7. Selon le dernier de ces textes, est nul le licenciement prononcé en violation d'une liberté fondamentale.
8. Pour écarter la nullité du licenciement, l'arrêt retient, d'une part, que la lettre de licenciement pour faute grave fait état de divers manquements dans l'exécution du contrat de travail et griefs relatifs au comportement de la salariée sans faire aucune mention d'un grief en relation avec sa vie privée ou constituant une atteinte au respect de celle-ci et, d'autre part, que la salariée a elle-même diffusé, dans le cadre de la procédure, les SMS échangés entre elle-même et le président de la société, de sorte que si cette atteinte est établie, elle rend simplement le licenciement sans cause réelle et sérieuse et non pas nul.

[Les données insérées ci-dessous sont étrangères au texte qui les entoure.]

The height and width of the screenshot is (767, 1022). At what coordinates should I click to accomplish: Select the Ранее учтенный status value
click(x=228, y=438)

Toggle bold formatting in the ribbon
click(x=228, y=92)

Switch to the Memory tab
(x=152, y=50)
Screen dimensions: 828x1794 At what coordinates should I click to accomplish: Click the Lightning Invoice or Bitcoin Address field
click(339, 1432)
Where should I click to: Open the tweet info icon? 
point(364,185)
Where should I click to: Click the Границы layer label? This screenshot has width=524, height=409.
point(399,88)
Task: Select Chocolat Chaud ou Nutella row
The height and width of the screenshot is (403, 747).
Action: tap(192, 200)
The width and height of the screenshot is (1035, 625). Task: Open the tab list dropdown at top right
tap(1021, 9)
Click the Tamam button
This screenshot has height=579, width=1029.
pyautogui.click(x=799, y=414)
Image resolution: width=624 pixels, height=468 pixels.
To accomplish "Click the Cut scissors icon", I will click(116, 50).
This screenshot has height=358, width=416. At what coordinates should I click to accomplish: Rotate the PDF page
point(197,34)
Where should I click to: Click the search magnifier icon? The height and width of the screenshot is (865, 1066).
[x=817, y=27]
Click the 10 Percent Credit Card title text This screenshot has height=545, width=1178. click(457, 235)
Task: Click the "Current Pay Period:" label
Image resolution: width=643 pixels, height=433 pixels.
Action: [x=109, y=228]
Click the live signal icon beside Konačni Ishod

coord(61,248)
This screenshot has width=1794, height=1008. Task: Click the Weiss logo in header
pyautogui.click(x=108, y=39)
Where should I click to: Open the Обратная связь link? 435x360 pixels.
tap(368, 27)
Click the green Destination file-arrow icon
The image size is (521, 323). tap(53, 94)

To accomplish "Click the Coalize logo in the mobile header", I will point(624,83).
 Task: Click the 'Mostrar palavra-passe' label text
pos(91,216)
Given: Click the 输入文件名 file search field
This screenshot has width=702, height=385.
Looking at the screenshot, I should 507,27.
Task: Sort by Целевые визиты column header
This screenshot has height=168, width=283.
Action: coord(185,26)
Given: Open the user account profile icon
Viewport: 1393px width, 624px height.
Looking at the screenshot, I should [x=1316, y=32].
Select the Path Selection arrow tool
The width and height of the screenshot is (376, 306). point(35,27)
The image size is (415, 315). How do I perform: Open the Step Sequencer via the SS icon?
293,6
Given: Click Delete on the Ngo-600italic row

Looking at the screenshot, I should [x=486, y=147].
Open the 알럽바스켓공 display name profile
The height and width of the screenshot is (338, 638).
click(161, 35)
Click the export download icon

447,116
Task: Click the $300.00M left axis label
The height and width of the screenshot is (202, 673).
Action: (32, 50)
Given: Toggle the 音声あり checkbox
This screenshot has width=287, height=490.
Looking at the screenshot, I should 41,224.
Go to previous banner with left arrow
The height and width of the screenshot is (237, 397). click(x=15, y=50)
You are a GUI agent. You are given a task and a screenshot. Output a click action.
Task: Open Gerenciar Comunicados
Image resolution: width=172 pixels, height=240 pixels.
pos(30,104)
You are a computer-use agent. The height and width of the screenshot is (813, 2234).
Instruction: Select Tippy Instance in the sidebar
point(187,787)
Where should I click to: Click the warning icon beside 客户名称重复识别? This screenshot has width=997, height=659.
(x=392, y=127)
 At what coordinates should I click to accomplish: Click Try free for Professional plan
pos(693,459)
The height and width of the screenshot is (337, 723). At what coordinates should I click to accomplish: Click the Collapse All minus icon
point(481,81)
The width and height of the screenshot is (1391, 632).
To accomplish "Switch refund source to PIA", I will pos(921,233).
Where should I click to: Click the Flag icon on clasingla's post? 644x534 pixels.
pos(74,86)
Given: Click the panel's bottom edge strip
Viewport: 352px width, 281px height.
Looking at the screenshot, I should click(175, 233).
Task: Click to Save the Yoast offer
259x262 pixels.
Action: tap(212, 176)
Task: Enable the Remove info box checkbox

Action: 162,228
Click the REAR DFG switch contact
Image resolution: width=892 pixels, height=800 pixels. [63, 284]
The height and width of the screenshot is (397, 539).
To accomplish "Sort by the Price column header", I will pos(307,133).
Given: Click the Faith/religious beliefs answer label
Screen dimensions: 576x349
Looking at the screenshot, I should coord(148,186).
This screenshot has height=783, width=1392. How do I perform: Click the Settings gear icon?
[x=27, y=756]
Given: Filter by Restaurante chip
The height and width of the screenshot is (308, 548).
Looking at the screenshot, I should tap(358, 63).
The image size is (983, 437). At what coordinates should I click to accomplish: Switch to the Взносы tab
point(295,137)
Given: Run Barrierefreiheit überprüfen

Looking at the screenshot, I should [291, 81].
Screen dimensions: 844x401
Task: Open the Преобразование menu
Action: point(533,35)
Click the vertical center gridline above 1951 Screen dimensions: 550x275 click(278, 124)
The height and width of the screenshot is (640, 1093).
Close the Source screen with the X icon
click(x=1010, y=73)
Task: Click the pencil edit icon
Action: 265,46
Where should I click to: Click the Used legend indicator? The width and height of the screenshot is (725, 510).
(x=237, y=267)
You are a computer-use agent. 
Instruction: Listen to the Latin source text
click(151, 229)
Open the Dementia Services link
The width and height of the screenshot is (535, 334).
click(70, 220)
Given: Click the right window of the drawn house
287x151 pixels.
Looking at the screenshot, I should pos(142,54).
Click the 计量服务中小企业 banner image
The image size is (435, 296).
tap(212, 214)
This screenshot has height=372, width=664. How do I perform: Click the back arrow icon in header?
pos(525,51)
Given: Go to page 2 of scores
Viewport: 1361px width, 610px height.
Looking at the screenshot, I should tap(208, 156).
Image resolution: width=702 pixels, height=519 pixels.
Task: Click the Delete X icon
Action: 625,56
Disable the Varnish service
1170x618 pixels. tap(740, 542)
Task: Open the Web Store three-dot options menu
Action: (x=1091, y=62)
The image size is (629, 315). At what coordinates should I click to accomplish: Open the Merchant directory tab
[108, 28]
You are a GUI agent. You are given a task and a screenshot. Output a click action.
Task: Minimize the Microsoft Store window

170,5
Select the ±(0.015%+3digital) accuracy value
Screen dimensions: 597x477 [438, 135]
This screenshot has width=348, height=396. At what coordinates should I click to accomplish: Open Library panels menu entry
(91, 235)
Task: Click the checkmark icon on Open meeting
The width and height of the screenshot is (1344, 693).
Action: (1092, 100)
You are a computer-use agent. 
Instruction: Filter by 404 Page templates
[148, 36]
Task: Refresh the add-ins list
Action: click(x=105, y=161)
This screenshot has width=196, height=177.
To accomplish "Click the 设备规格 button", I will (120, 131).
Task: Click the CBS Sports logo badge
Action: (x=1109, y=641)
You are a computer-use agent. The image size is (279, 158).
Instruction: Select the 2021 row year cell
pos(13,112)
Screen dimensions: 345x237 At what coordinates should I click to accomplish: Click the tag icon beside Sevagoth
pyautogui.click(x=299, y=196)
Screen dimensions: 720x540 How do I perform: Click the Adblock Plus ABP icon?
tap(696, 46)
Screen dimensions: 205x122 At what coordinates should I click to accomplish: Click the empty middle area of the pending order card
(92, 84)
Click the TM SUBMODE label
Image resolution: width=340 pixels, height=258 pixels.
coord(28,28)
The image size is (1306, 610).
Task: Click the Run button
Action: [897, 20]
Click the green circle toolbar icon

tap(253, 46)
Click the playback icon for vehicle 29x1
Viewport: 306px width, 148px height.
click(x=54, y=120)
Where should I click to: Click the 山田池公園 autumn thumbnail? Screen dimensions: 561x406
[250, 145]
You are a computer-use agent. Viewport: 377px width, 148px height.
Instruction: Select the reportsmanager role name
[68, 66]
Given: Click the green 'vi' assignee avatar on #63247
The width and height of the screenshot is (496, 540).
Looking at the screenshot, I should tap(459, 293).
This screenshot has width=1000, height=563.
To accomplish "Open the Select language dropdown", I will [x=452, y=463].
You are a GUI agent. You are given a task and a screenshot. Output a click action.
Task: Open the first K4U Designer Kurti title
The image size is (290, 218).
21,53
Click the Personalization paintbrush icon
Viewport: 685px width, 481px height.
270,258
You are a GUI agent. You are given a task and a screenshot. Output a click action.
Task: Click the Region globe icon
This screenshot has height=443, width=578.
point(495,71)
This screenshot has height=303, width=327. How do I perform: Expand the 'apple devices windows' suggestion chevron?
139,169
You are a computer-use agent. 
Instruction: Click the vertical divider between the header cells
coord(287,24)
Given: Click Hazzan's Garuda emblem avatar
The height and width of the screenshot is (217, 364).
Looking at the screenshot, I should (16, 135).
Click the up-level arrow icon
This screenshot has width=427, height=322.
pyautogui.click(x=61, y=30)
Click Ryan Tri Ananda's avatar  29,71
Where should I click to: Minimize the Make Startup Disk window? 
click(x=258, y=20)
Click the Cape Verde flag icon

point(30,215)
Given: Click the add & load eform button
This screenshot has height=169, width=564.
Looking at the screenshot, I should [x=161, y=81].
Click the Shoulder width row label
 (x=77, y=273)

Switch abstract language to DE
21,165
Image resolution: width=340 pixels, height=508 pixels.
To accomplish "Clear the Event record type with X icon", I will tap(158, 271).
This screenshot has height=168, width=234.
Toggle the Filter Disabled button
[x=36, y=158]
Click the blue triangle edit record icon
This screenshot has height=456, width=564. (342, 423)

9. En statuant ainsi, alors qu'elle avait retenu qu'aucun des griefs énoncés dans la lettre de licenciement n'était établi et que la véritable cause du licenciement était la découverte, le 28 mars 2019, par l'épouse du président de la société, elle-même directrice générale de celle-ci, de la liaison qu'entretenait son mari avec la salariée depuis plusieurs mois et l'ultimatum qu'elle lui avait posé de la licencier immédiatement, ce dont elle aurait dû déduire que le licenciement était fondé sur un fait relevant de l'intimité de la vie privée de la salariée, de sorte qu'il était atteint de nullité, la cour d'appel a violé les textes susvisés.